Happy New Year!
Let’s start the year off with an unscheduled book review
Published By: Sounds True Publishing
Publication Date: 1st February 2018
Discover why being in nature may be the best thing you can do for your health. Did you know that spending time in a forest activates the vagus nerve, which is responsible for inducing calm and regeneration? Or that spending just one single day in a wooded area increases the number of natural killer cells in the blood by almost 40 percent on average? Most of us have experienced an intuitive sense of the healing power of nature. Clemens G. Arvay’s new book brings us the science to verify this power, sharing fascinating research along with teachings and tools for accessing the therapeutic properties of the forest and natural world. Already a bestseller in Germany, The Biophilia Effect is a book that transforms our understanding of our interconnection with nature — and shows us how to engage the natural world wherever we live for greater health, inspiration, rejuvenation, and spiritual sustenance.

_To do:_
**1)** List everything the book review says engaging the natural world can bring.
**2)** Answer these questions from the book review above.
(a) Who published the book?
(b) By about how much does a single day in a wooded area raise the number of natural killer cells in the blood?
(c) In which country is the book already a bestseller?
**3)** Decide whether each statement agrees with the book review above. Answer yes or no, and quote the words that decide it.
(a) The book came out in February 2018.
(b) The vagus nerve is described as responsible for inducing stress.
(c) The review is described as a scheduled one.

_Data for review:_
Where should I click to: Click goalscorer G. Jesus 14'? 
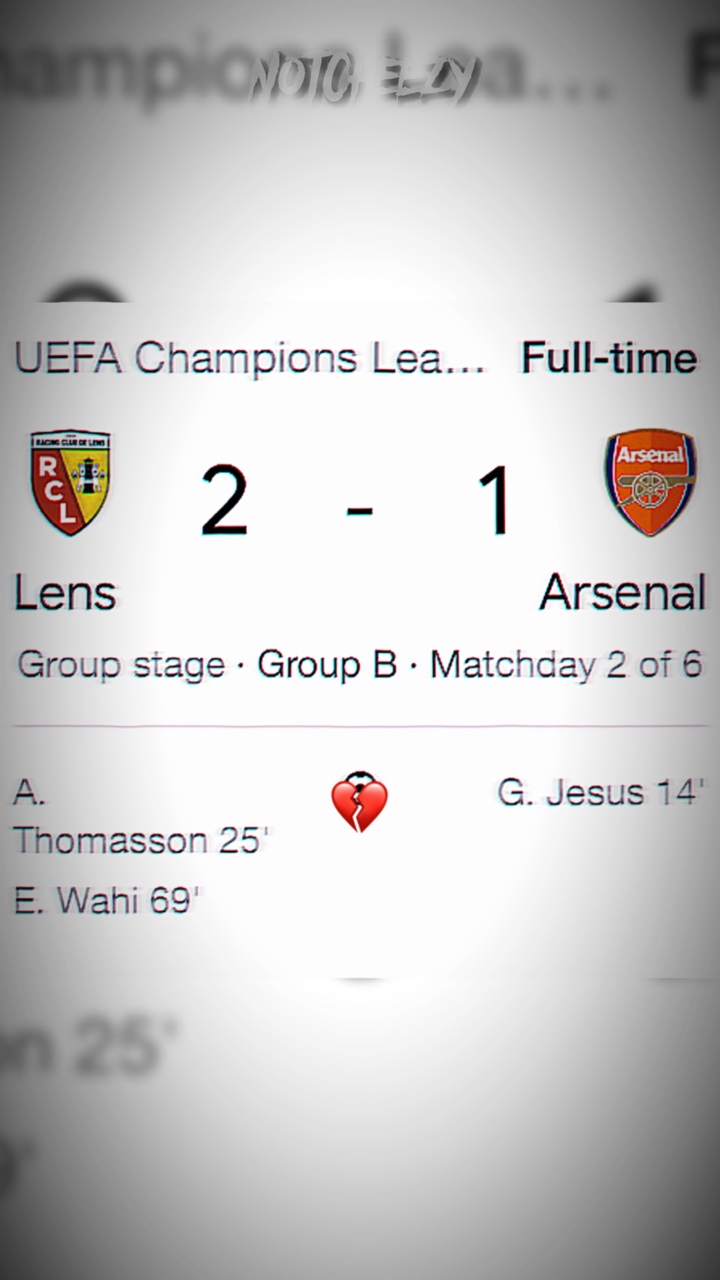click(x=600, y=793)
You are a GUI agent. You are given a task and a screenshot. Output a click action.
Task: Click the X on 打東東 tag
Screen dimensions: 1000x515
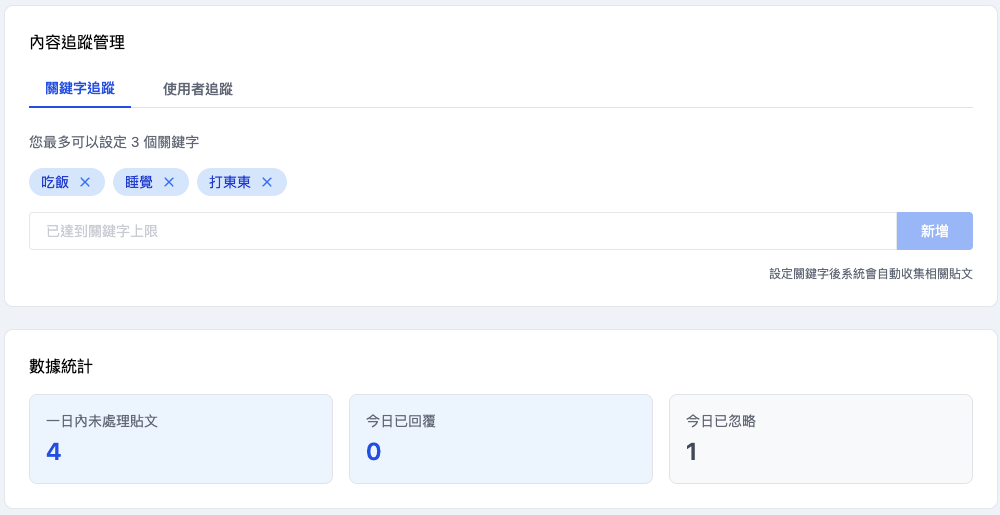pos(267,182)
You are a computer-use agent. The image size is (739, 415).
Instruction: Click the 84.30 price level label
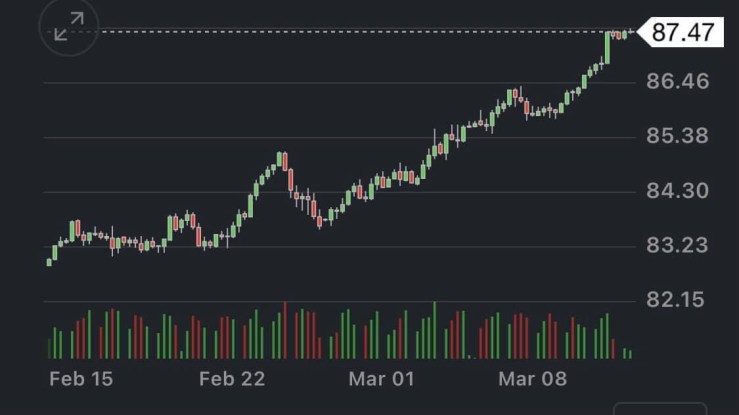pyautogui.click(x=677, y=190)
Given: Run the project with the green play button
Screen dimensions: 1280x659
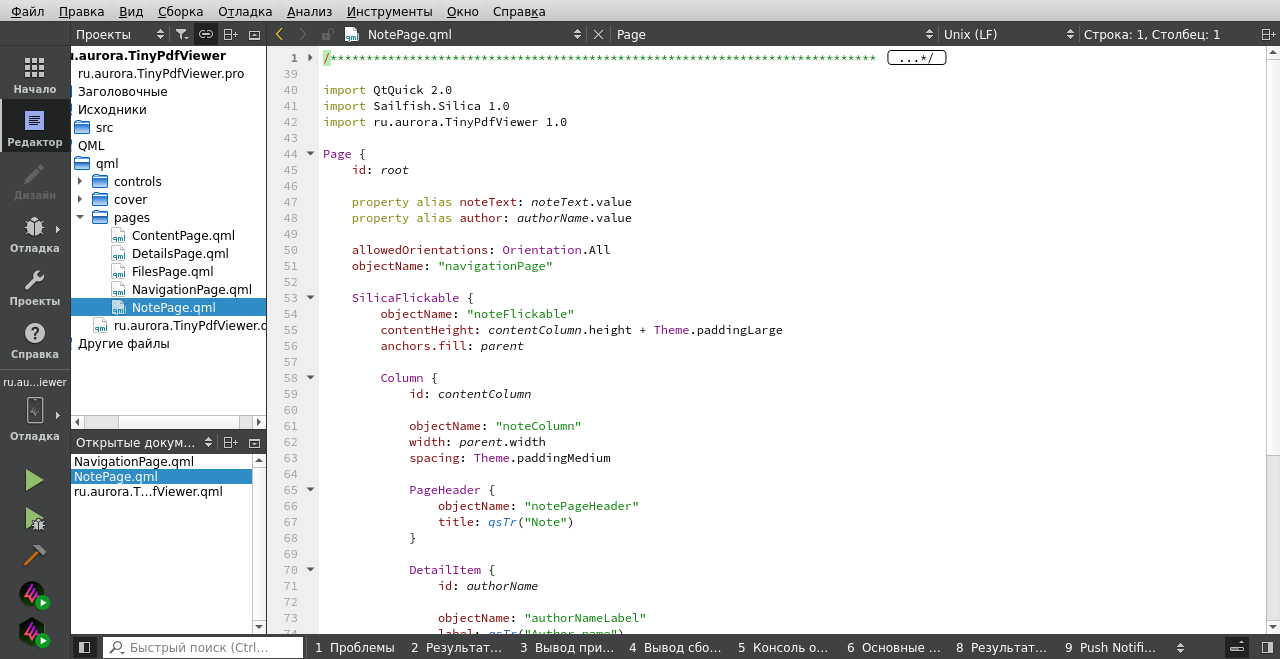Looking at the screenshot, I should (x=35, y=480).
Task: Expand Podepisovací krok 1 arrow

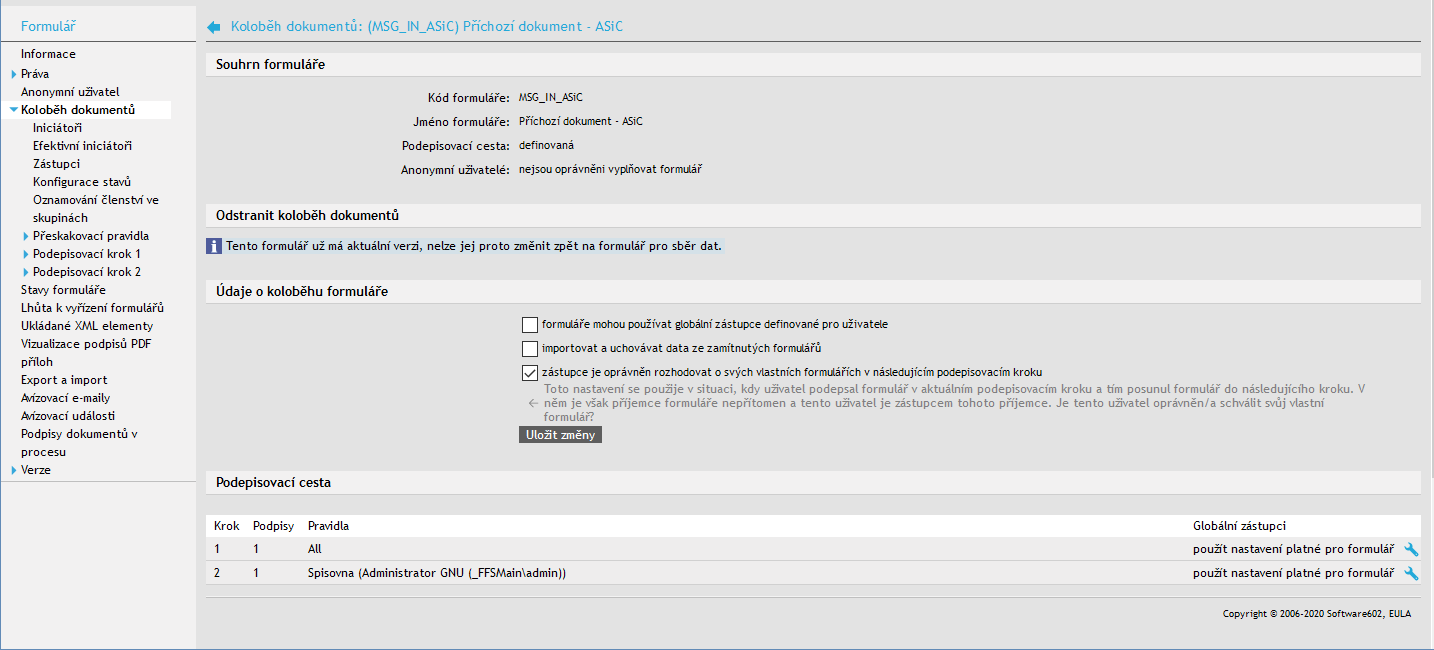Action: pos(26,254)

_Answers given:_
**1)** greater health, inspiration, rejuvenation, spiritual sustenance

**2)**
(a) Sounds True Publishing
(b) By almost 40 percent on average
(c) Germany

**3)**
(a) Yes: "Publication Date: 1st February 2018"
(b) No: "the vagus nerve, which is responsible for inducing calm and regeneration"
(c) No: "Let’s start the year off with an unscheduled book review"